Space Complexity: O(n), for storing the node values in an array.
1#include <vector>
2using namespace std;
3
4struct TreeNode {
5 int val;
6 TreeNode *left;
7 TreeNode *right;
8 TreeNode(int x) : val(x), left(NULL), right(NULL) {}
9};
10
11void inorder(TreeNode* root, vector<int>& nodes) {
12 if (!root) return;
13 inorder(root->left, nodes);
14 nodes.push_back(root->val);
15 inorder(root->right, nodes);
16}
17
18TreeNode* buildTree(vector<int>& nodes, int start, int end) {
19 if (start > end) return nullptr;
20 int mid = start + (end - start) / 2;
21 TreeNode* node = new TreeNode(nodes[mid]);
22 node->left = buildTree(nodes, start, mid - 1);
23 node->right = buildTree(nodes, mid + 1, end);
24 return node;
25}
26
27TreeNode* balanceBST(TreeNode* root) {
28 vector<int> nodes;
29 inorder(root, nodes);
30 return buildTree(nodes, 0, nodes.size() - 1);
31}
The C++ solution employs the same concept as the C solution, using a vector to store the node values obtained from an in-order traversal. The buildTree
function recursively constructs the tree using the midpoint of the list as the root for each subtree.
This alternative approach aims to build a balanced BST directly from the given BST by using a divide-and-conquer strategy. The process involves using in-order traversal to fetch node values, converting it to a sorted array, and recursively constructing the entire balanced tree directly. While the initial step is similar, this approach focuses on minimizing operations by targeting balanced construction upfront.

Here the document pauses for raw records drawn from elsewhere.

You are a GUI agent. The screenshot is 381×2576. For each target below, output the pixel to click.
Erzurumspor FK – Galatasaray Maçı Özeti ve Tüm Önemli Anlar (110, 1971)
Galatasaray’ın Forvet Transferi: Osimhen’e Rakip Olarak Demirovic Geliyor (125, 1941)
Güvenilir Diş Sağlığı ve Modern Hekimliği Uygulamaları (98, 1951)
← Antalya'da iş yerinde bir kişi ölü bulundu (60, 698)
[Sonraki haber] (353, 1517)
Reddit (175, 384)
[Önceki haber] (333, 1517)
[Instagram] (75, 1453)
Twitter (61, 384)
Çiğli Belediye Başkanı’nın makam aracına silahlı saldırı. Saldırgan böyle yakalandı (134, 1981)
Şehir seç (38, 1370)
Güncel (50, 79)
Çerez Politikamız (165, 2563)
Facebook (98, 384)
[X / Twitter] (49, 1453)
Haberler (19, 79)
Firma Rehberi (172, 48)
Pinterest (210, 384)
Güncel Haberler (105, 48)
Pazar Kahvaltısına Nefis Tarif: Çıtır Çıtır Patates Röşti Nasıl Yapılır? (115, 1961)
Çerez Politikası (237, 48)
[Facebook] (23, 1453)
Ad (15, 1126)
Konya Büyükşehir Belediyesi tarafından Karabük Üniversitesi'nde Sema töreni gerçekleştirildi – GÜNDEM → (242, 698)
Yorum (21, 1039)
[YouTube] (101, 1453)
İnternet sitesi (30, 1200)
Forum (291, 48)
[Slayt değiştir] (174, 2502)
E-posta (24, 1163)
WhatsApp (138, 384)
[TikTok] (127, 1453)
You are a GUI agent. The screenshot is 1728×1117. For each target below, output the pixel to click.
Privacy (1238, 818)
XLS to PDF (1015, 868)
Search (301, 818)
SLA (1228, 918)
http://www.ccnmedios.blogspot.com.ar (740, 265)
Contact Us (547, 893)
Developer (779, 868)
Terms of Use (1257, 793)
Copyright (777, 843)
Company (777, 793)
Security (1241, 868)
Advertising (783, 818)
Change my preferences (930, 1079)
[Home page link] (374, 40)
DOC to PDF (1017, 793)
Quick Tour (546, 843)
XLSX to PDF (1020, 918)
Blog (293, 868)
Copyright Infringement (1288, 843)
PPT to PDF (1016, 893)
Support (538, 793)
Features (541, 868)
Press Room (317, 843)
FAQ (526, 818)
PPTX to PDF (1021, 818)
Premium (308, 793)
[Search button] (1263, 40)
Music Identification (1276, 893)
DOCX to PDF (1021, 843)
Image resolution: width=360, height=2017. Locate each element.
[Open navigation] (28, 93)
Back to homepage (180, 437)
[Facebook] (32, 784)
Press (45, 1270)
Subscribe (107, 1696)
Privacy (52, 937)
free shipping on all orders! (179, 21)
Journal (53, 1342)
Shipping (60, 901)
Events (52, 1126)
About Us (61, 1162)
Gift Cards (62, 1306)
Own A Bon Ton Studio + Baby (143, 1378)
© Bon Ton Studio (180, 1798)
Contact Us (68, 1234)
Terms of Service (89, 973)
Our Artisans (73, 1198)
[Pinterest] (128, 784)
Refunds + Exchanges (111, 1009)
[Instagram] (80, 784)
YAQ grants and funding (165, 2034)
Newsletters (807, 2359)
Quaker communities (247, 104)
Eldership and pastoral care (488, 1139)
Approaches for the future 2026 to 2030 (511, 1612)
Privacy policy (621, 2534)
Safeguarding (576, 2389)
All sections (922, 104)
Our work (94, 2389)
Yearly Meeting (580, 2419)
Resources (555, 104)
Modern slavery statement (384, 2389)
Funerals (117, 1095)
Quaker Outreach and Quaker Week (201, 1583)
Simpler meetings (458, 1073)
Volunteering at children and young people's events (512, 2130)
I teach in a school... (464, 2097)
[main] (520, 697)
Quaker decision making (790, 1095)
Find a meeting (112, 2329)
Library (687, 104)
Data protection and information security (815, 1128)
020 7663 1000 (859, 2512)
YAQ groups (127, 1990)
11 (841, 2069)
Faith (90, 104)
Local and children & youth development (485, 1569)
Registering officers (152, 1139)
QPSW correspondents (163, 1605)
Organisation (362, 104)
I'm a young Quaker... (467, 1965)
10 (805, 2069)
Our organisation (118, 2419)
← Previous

Time Complexity: O(n), anchored in initial traversal and full reconstruction.
Space Complexity: O(n), stemming from node value arrays.
using System.Collections.Generic;
public class TreeNode {
public int val;
public TreeNode left;
public TreeNode right;
public TreeNode(int x) { val = x; }
}
public class Solution {
private void Inorder(TreeNode root, List<int> nodes) {
if (root == null) return;
Inorder(root.left, nodes);
nodes.Add(root.val);
Inorder(root.right, nodes);
}
private TreeNode CreateBalancedTree(List<int> nodes, int start, int end) {
if (start > end) return null;
int mid = start + (end - start) / 2;
TreeNode node = new TreeNode(nodes[mid]);
node.left = CreateBalancedTree(nodes, start, mid - 1);
node.right = CreateBalancedTree(nodes, mid + 1, end);
return node;
}
public TreeNode BalanceBST(TreeNode root) {
List<int> nodes = new List<int>();
Inorder(root, nodes);
return CreateBalancedTree(nodes, 0, nodes.Count - 1);
}
}
C# scripting follows familiar patterns. With an Inorder
sweep yielding a number-list, value-mediated trials center on CreateBalancedTree
for balance-optimized BST formation.